* _PROVIDED INFORMATION_
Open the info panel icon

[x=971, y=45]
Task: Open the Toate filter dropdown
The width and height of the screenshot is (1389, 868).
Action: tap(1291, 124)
---
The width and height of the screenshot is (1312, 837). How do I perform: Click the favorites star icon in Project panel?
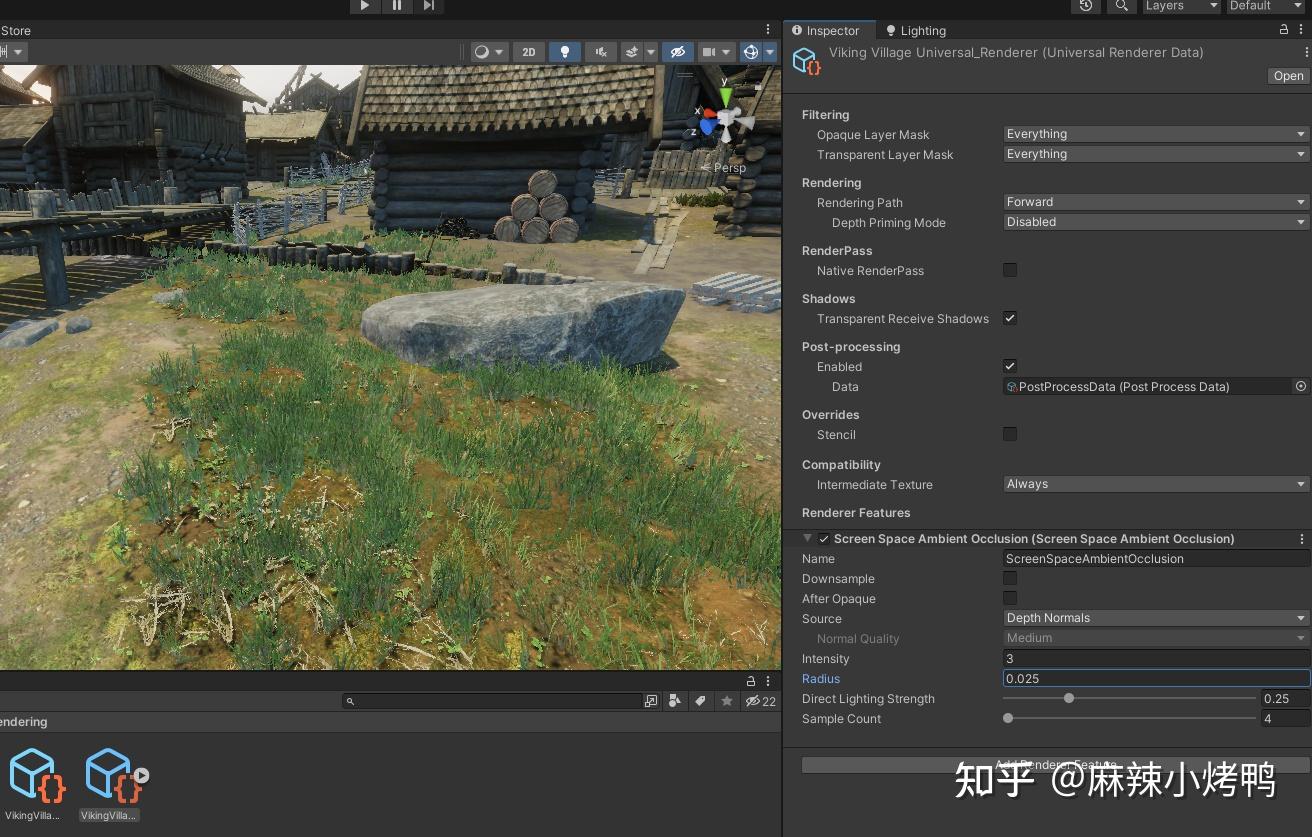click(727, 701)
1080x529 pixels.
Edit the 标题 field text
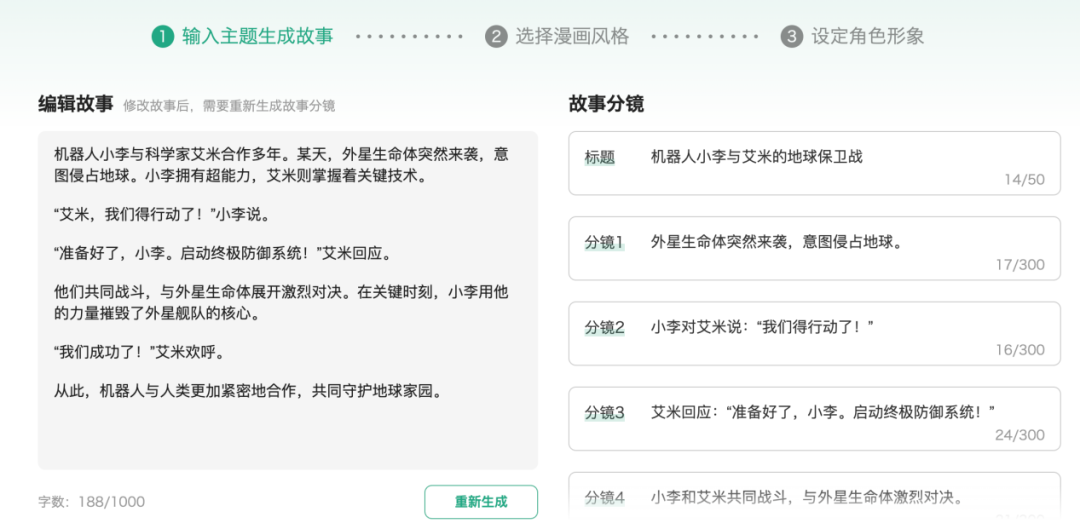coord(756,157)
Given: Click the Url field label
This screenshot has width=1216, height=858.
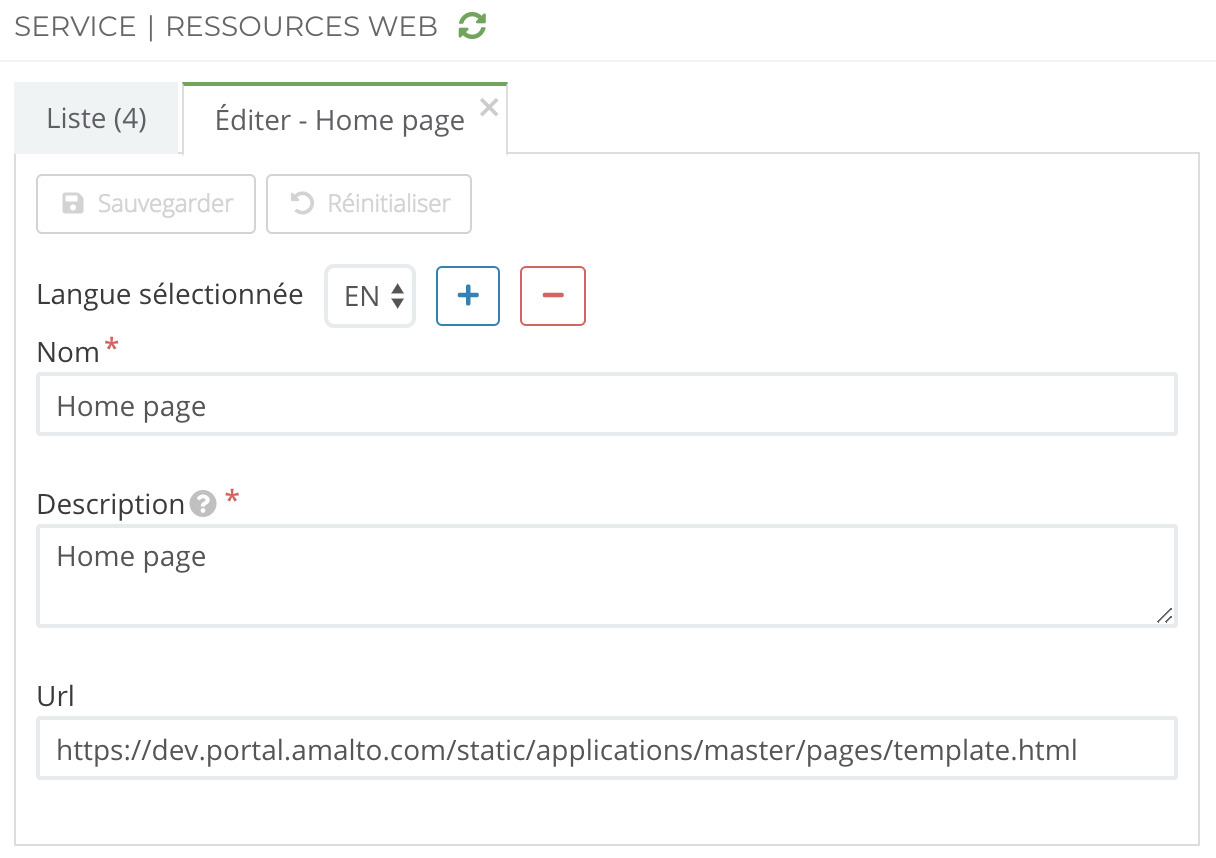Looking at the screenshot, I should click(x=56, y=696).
==
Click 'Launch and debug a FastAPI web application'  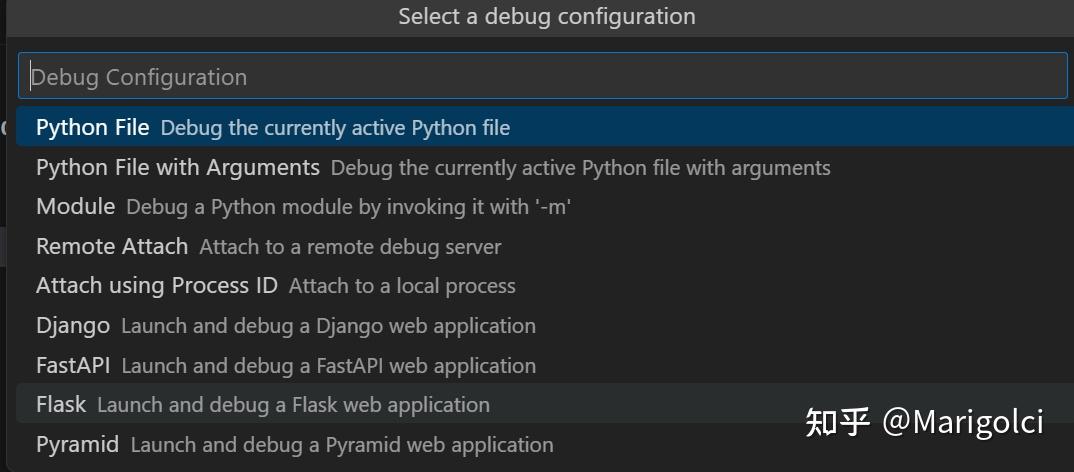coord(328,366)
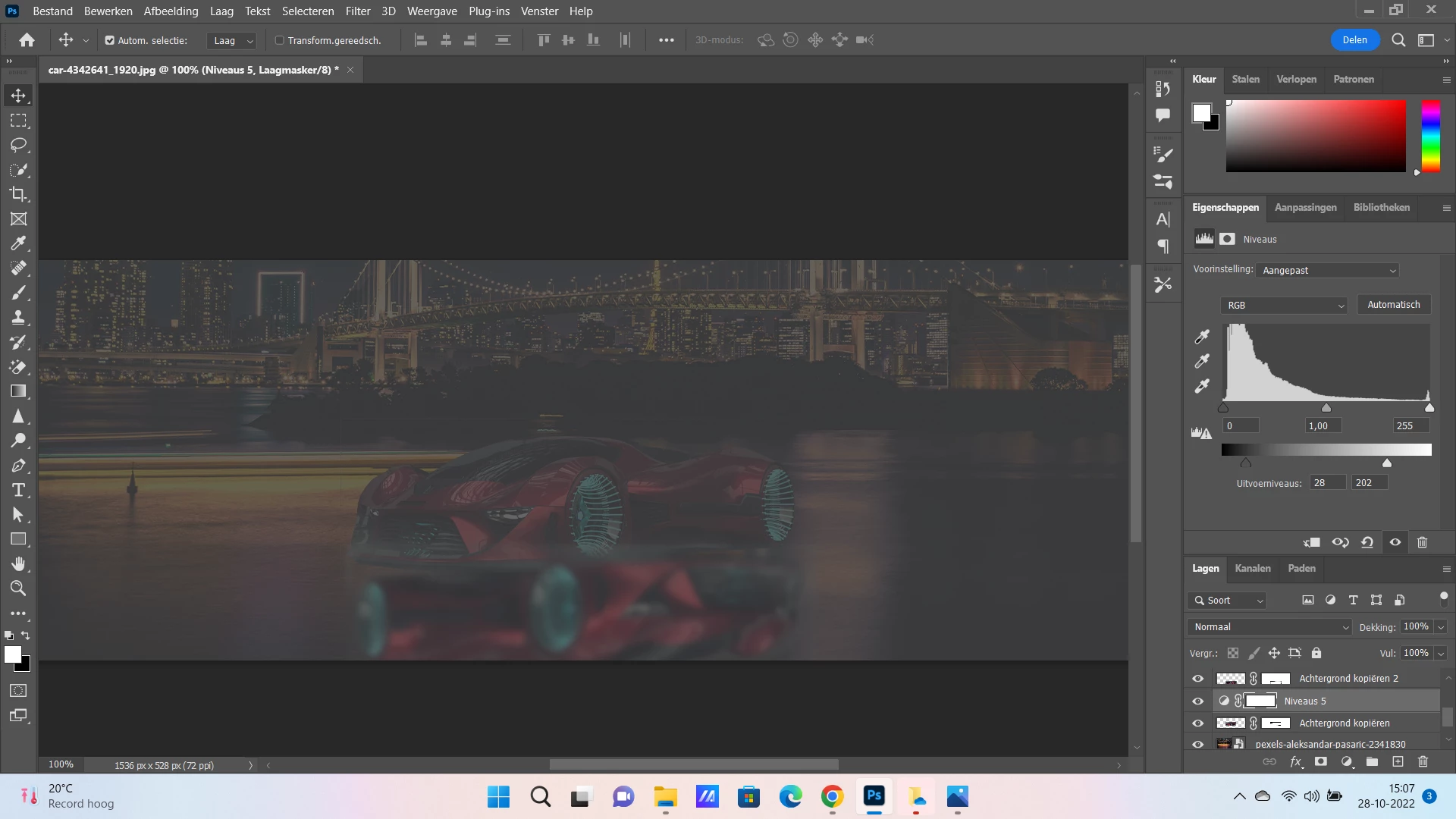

* _GIVEN PROBLEM_
Rewrite the lines from the one containing "Open the info panel icon" through the one containing "Action: tap(1291, 124)" as a JSON list of strings, one string per line, skipping any blank lines.

* _SOLUTION TO THE EXERCISE_
[
  "Open the info panel icon",
  "[x=971, y=45]",
  "Task: Open the Toate filter dropdown",
  "The width and height of the screenshot is (1389, 868).",
  "Action: tap(1291, 124)"
]